== Segment start ==

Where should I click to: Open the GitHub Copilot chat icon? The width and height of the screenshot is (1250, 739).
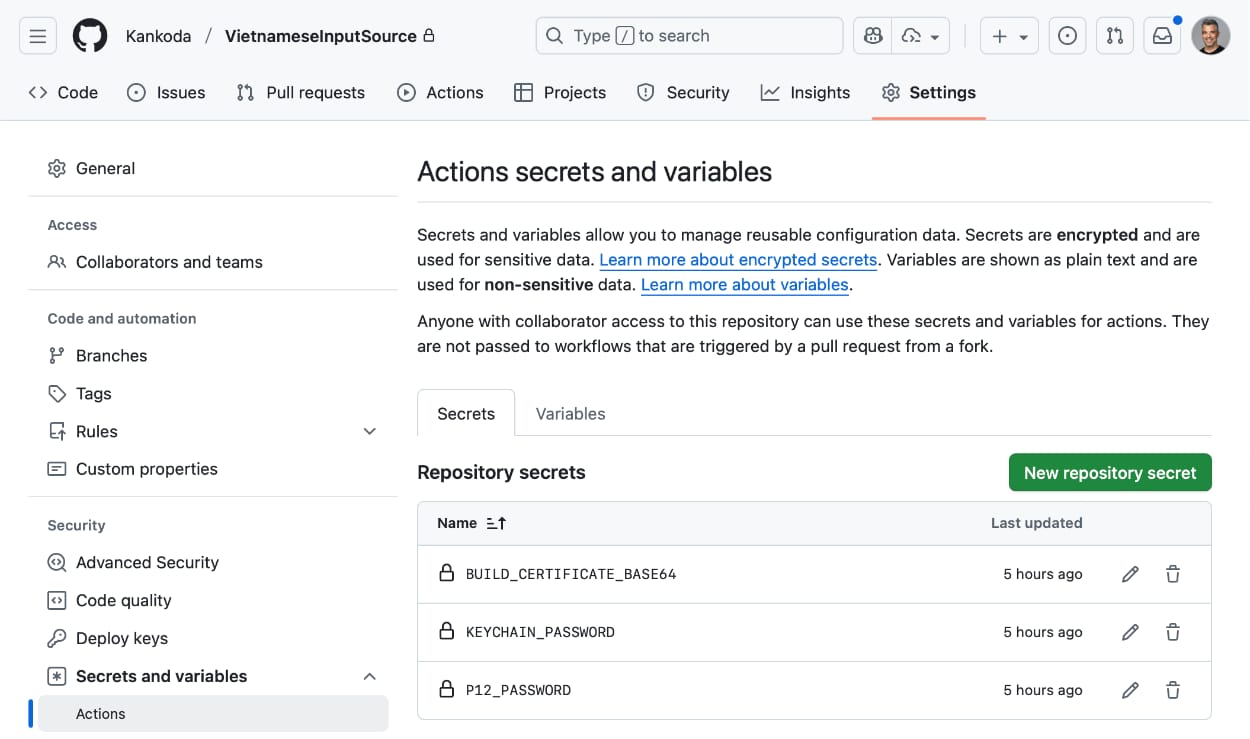(x=871, y=35)
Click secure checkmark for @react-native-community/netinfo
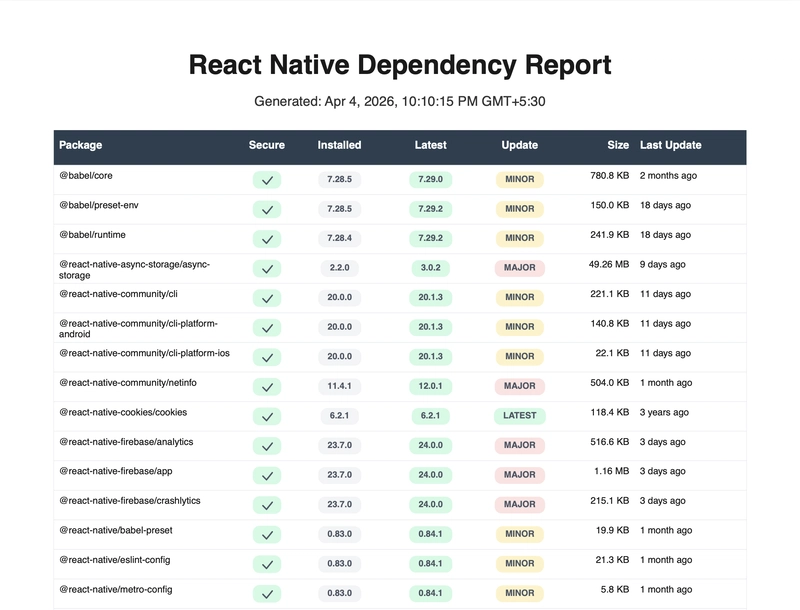This screenshot has height=610, width=800. pos(266,386)
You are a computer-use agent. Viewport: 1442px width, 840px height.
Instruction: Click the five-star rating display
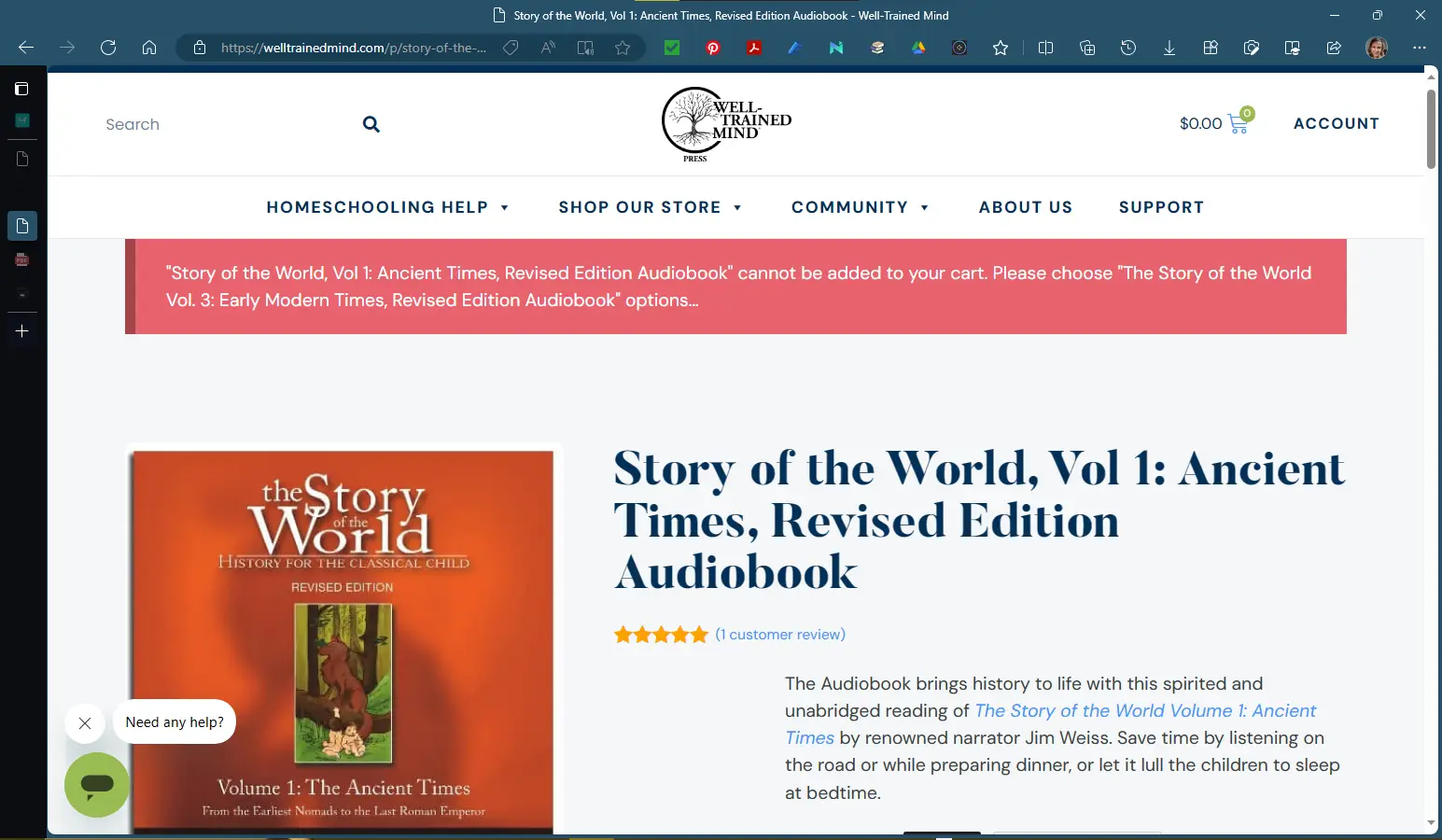[661, 635]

== Segment end ==

→ Problem statement: The records above must be repeated in full and exactly, but without any of the pictures.

→ Result for this task:
Where should I click to: Open the GitHub Copilot chat icon? The width and height of the screenshot is (1250, 739).
(x=871, y=35)
Click secure checkmark for @react-native-community/netinfo
This screenshot has height=610, width=800. pos(266,386)
You are a computer-use agent. Viewport: 1442px width, 840px height.
Instruction: Click the five-star rating display
[661, 635]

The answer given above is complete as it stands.